======== Document extract ========
One of the uncertainties is related to environmental issues as consequences of future climate changes. Recent studies show that the frequency, severity, and duration of excessive weather conditions such as drought are expected to increase in the future due to climate change [23]. For example, Turkey is situated in the Mediterranean region, and hence, it is expected that Turkey’s water sources will be affected by global climate change [24]. Using a simulation-based study, Aktas [24] demonstrated that nearly 20% of the surface water in the studied basins in Turkey will be vanished by the year 2030, and the trend for this loss in water reserve will increase to 35% in 2050 and 50% in 2100. Furthermore, the same study also suggests that the evapotranspiration of plants will contribute to the water loss by as much as another 20%. The second source of uncertainty arises due to financial and budgeting issues. To illustrate, GenCo may tolerate some increase in the planned annual investment budget by using the owned current credit facilities and/or via equity capital.
This study examines a 10-year investment-planning problem of a liberated GenCo. GenCo sells the generated power via bilateral contracts (BICs) and the day-ahead market (DAM). Electricity market reports of the Republic of Turkey Energy Market Regulatory Authority (EMRA) show that Turkey has a high demand growth rate [25]. Therefore, it is assumed that GenCo can sell all its generated electricity to the electricity market, thereby implying that there is enough demand in the electricity system to absorb all the energy generated by GenCo. The GenCo may invest in five various generation technologies: wind, hydropower, steam (lignite) turbines, and conventional and advanced combined-cycle natural gas (CCCNG and ACCNG), as depicted in Figure 1. Additionally, we assumed that adequate transmission resources are in place to transfer the power generated by the new units to the demand locations. This assumption implies that the GenCos investment decisions are not affected by transmission constraints. Additionally, it is assumed that the investment decisions of the investors do not influence the electricity market prices. This assumption ensures that no GenCo holds market power or is likely to hold market power through large-scale investments. In our model, it is assumed that GenCo is the sole owner and operator of the plants. This assumption means that the dispatch decisions are taken by the firm.
There are several studies in the literature show that the global climate change has adverse impacts both on the financial performance of both existing and potential power plant investments according to their locations and on the availability of the hydroelectric resources (the hydroelectric potential of specific basins) [24,26,27,28]. It was shown in [29] that global hydroelectric potential due to global climate change will be affected very little; however, the hydroelectric potential of some countries increases, whereas some others are expected to lose theirs. They also show that, in both cases, risk levels such as potential flooding and drought are high.
This manuscript investigates which type of power plant investments can be substituted with hydropower investments in the long run against drought risks due to climate change, and which types of power plants meet the decrease in hydroelectric production because of drought. There is almost no study in the literature about what kind of electrical energy generation technology investments can be used to substitute the hydroelectric generation unit investments in case of drought. In their study, ref. [30] show that due to the slow work-pace of the coal supply chain, the losses in hydroelectric energy output during drought periods in Turkey can initially be compensated by natural gas power plants. However, later, the coal power plants increase their production. They included the utilization dimension of power plants; however, they did not consider the effects of drought expectation in investment plans as we included in this manuscript.
======== Supplied data ========
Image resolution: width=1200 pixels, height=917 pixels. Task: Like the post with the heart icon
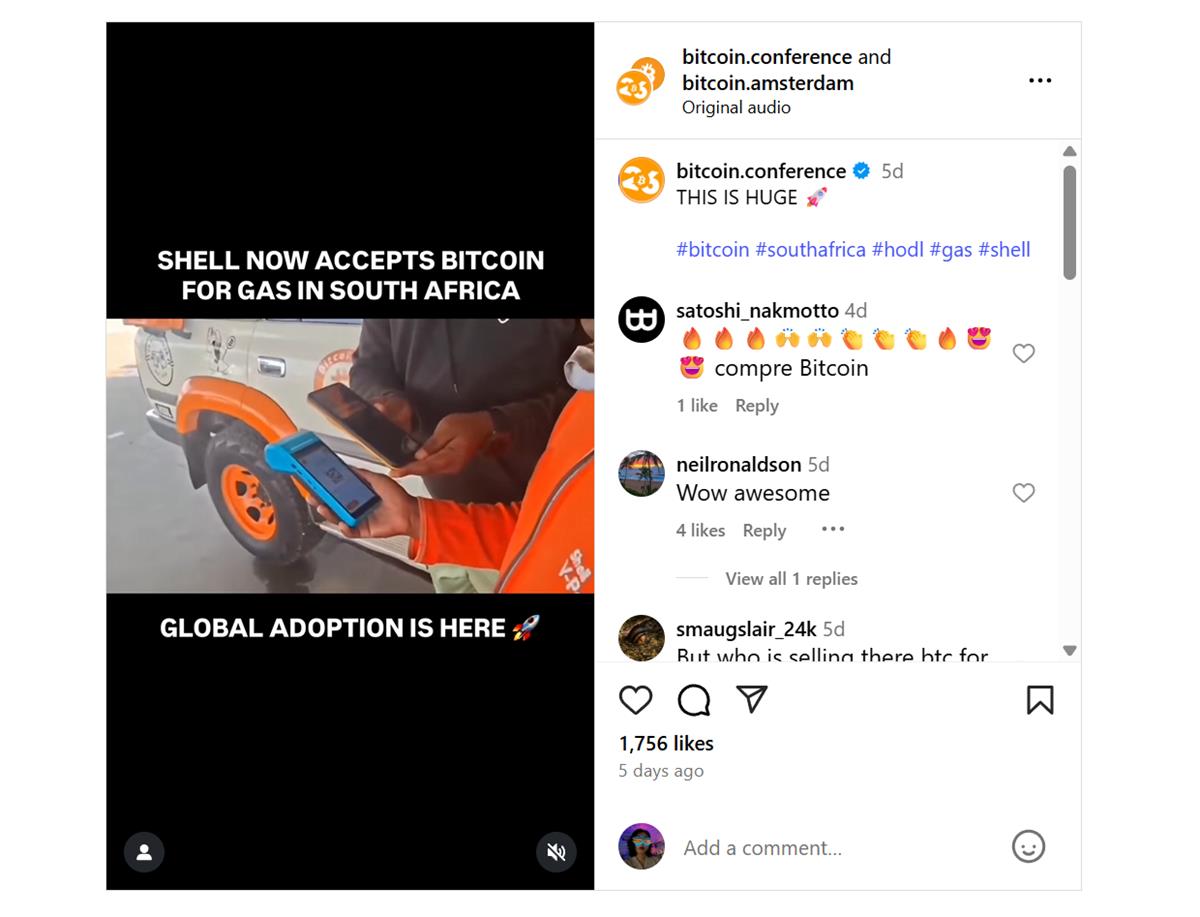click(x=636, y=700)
========
======== Supplied data ========
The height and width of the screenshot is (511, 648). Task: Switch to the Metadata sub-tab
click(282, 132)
========
Prompt A
In the excerpt on power generation investment and climate change, how much of the surface water in the studied Turkish basins is projected to vanish by 2030?
Prompt B
Continue the excerpt on power generation investment and climate change, beginning after its final sentence.
The records were taken from a different source.

Final answer A
Nearly 20% of the surface water in the studied basins is projected to vanish by 2030.

Final answer B
Reference [31] examines approaches from various perspectives and presents a renewed and complete survey of the optimization method implementation for the hydro scheduling solution. Similarly, it was presented by [32] a comprehensive state-of-the-art survey on power generation expansion planning with renewable energy sources. According to [33], there are several ways by which electric power infrastructure has contributed to climate change, and how climate change affects electric power infrastructure. The optimal Generation System Expansion Plan was studied by [34] that can satisfy the increasing electricity demand while maintaining operational elements and the stability of the energy supply. They included the maintenance dimension; however, they did not consider environmental factors as we included in this manuscript.

1.2. Fuzzy Logic Modeling

The developed long-term (strategic) investment-planning model considers the fuzziness in the hydroelectric output and annual budget. The developed fuzzy mixed-integer linear programming model is solved by using the Zimmermann approach [35,36]. Afterward, a scenario-based (sensitivity) analysis is performed to investigate how the investment decisions of the GenCo vary when drought expectation and fuzziness (uncertainty) in the maximum energy output of hydroelectric units increase. In the proposed model, the location effect of generation investment decisions is also incorporated. Especially, wind turbine and hydroelectric generation unit capacities highly depend on both locational and climatic behaviors of the selected region. Conversely, the lignite power plants’ operational cost is affected by the location since the distance of the coal mine (or a harbor that could be a hub for coal supply) is an important factor for their operational costs.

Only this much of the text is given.